* _SUPPLIED DATA_
• • •
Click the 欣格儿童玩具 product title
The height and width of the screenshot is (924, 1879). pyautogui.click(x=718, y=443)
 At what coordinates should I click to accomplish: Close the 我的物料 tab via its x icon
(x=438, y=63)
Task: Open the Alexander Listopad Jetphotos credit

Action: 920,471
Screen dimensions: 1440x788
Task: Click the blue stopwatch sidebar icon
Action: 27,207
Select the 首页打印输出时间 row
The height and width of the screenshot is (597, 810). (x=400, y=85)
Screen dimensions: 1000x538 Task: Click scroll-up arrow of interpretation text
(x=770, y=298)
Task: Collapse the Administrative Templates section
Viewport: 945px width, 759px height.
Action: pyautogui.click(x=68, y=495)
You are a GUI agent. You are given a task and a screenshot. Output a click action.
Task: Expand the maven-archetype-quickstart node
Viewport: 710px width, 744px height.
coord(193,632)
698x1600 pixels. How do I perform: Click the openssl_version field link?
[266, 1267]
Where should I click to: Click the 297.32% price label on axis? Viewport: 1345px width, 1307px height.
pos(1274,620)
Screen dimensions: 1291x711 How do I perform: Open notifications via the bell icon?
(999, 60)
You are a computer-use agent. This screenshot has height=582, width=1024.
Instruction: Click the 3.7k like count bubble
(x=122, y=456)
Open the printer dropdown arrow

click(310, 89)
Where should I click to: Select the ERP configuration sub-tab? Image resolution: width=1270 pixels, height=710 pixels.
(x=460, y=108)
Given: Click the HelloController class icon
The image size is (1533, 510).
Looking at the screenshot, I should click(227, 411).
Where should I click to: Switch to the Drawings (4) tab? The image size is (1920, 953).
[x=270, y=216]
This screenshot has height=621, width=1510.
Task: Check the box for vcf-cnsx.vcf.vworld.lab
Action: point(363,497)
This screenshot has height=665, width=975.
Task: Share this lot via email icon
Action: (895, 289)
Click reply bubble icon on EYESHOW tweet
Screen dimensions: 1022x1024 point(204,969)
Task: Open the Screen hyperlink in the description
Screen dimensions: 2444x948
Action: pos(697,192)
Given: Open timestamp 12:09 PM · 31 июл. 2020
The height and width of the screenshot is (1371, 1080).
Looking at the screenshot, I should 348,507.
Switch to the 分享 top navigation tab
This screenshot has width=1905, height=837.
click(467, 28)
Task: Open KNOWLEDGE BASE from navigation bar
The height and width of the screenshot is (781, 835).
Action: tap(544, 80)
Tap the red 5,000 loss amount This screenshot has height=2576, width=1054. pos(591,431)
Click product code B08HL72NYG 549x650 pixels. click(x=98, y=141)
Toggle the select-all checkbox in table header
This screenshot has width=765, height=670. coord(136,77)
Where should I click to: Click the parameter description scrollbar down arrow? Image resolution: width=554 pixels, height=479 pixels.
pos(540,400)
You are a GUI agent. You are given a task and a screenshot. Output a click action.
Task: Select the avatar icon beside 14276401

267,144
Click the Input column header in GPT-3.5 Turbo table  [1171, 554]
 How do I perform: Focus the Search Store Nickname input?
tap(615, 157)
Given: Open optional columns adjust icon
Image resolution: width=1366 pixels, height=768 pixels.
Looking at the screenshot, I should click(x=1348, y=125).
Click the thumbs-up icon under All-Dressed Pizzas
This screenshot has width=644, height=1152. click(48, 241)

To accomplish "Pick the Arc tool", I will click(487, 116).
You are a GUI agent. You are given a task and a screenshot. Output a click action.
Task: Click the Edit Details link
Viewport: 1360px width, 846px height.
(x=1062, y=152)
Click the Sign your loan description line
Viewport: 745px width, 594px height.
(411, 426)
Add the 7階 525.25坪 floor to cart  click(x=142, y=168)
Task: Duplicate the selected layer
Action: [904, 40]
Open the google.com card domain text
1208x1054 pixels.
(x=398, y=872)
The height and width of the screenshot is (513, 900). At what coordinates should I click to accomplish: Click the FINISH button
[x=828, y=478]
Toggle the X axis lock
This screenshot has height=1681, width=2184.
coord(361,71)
• • •
* _ASSIGNMENT_
Type the data out again, exactly.

* _REPLY_
Click the 欣格儿童玩具 product title
The height and width of the screenshot is (924, 1879). pyautogui.click(x=718, y=443)
 At what coordinates should I click to accomplish: Close the 我的物料 tab via its x icon
(x=438, y=63)
Task: Open the Alexander Listopad Jetphotos credit

Action: 920,471
Screen dimensions: 1440x788
Task: Click the blue stopwatch sidebar icon
Action: 27,207
Select the 首页打印输出时间 row
The height and width of the screenshot is (597, 810). (x=400, y=85)
Screen dimensions: 1000x538 Task: Click scroll-up arrow of interpretation text
(x=770, y=298)
Task: Collapse the Administrative Templates section
Viewport: 945px width, 759px height.
Action: pyautogui.click(x=68, y=495)
You are a GUI agent. You are given a task and a screenshot. Output a click action.
Task: Expand the maven-archetype-quickstart node
Viewport: 710px width, 744px height.
coord(193,632)
698x1600 pixels. How do I perform: Click the openssl_version field link?
[266, 1267]
Where should I click to: Click the 297.32% price label on axis? Viewport: 1345px width, 1307px height.
pos(1274,620)
Screen dimensions: 1291x711 How do I perform: Open notifications via the bell icon?
(999, 60)
You are a computer-use agent. This screenshot has height=582, width=1024.
Instruction: Click the 3.7k like count bubble
(x=122, y=456)
Open the printer dropdown arrow

click(310, 89)
Where should I click to: Select the ERP configuration sub-tab? Image resolution: width=1270 pixels, height=710 pixels.
(x=460, y=108)
Given: Click the HelloController class icon
The image size is (1533, 510).
Looking at the screenshot, I should click(227, 411).
Where should I click to: Switch to the Drawings (4) tab? The image size is (1920, 953).
[x=270, y=216]
This screenshot has height=621, width=1510.
Task: Check the box for vcf-cnsx.vcf.vworld.lab
Action: point(363,497)
This screenshot has height=665, width=975.
Task: Share this lot via email icon
Action: (895, 289)
Click reply bubble icon on EYESHOW tweet
Screen dimensions: 1022x1024 point(204,969)
Task: Open the Screen hyperlink in the description
Screen dimensions: 2444x948
Action: pos(697,192)
Given: Open timestamp 12:09 PM · 31 июл. 2020
The height and width of the screenshot is (1371, 1080).
Looking at the screenshot, I should 348,507.
Switch to the 分享 top navigation tab
This screenshot has width=1905, height=837.
click(467, 28)
Task: Open KNOWLEDGE BASE from navigation bar
The height and width of the screenshot is (781, 835).
Action: tap(544, 80)
Tap the red 5,000 loss amount This screenshot has height=2576, width=1054. pos(591,431)
Click product code B08HL72NYG 549x650 pixels. click(x=98, y=141)
Toggle the select-all checkbox in table header
This screenshot has width=765, height=670. coord(136,77)
Where should I click to: Click the parameter description scrollbar down arrow? Image resolution: width=554 pixels, height=479 pixels.
pos(540,400)
You are a GUI agent. You are given a task and a screenshot. Output a click action.
Task: Select the avatar icon beside 14276401

267,144
Click the Input column header in GPT-3.5 Turbo table  [1171, 554]
 How do I perform: Focus the Search Store Nickname input?
tap(615, 157)
Given: Open optional columns adjust icon
Image resolution: width=1366 pixels, height=768 pixels.
Looking at the screenshot, I should click(x=1348, y=125).
Click the thumbs-up icon under All-Dressed Pizzas
This screenshot has width=644, height=1152. click(48, 241)

To accomplish "Pick the Arc tool", I will click(487, 116).
You are a GUI agent. You are given a task and a screenshot. Output a click action.
Task: Click the Edit Details link
Viewport: 1360px width, 846px height.
(x=1062, y=152)
Click the Sign your loan description line
Viewport: 745px width, 594px height.
(411, 426)
Add the 7階 525.25坪 floor to cart  click(x=142, y=168)
Task: Duplicate the selected layer
Action: [904, 40]
Open the google.com card domain text
1208x1054 pixels.
(x=398, y=872)
The height and width of the screenshot is (513, 900). At what coordinates should I click to accomplish: Click the FINISH button
[x=828, y=478]
Toggle the X axis lock
This screenshot has height=1681, width=2184.
coord(361,71)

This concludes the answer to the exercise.